[Word and element location records]
▬▬▬▬▬▬
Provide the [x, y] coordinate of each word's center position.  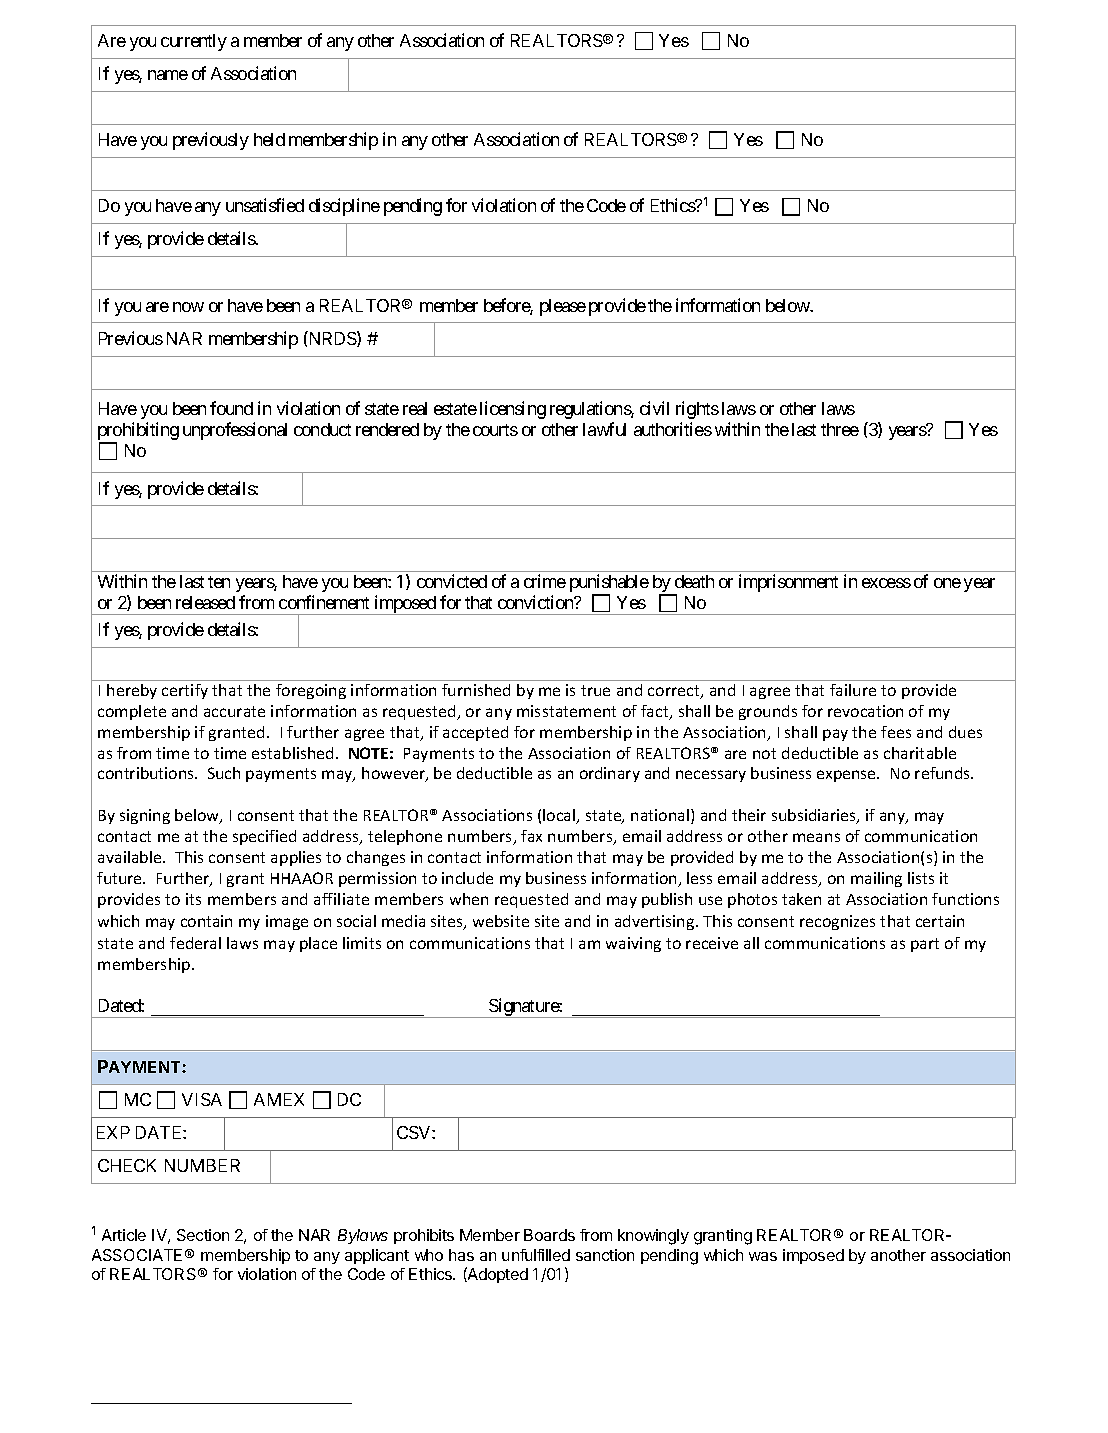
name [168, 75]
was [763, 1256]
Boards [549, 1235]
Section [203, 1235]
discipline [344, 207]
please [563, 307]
▬▬▬▬▬▬
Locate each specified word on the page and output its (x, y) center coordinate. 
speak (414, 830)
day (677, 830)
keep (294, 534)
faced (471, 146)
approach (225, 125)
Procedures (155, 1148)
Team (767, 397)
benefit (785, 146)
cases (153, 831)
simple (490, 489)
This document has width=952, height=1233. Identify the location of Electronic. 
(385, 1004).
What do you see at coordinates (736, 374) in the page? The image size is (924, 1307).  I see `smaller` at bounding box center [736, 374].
▬▬▬▬▬▬
**Required work:**
Rewrite the records between the lines containing "day (677, 830)" and "What do you", inclusive, as a CSV with the columns request and answer, giving one row per request. Enclose each field in double quotes and replace any line breaks inside a field with spaces.

**Complete response:**
request,answer
"day","(677, 830)"
"keep","(294, 534)"
"faced","(471, 146)"
"approach","(225, 125)"
"Procedures","(155, 1148)"
"Team","(767, 397)"
"benefit","(785, 146)"
"cases","(153, 831)"
"simple","(490, 489)"
"This document has width=952, height=1233. Identify the location of Electronic.","(385, 1004)."
"What do you see at coordinates (736, 374) in the page? The image size is (924, 1307).","I see `smaller` at bounding box center [736, 374]."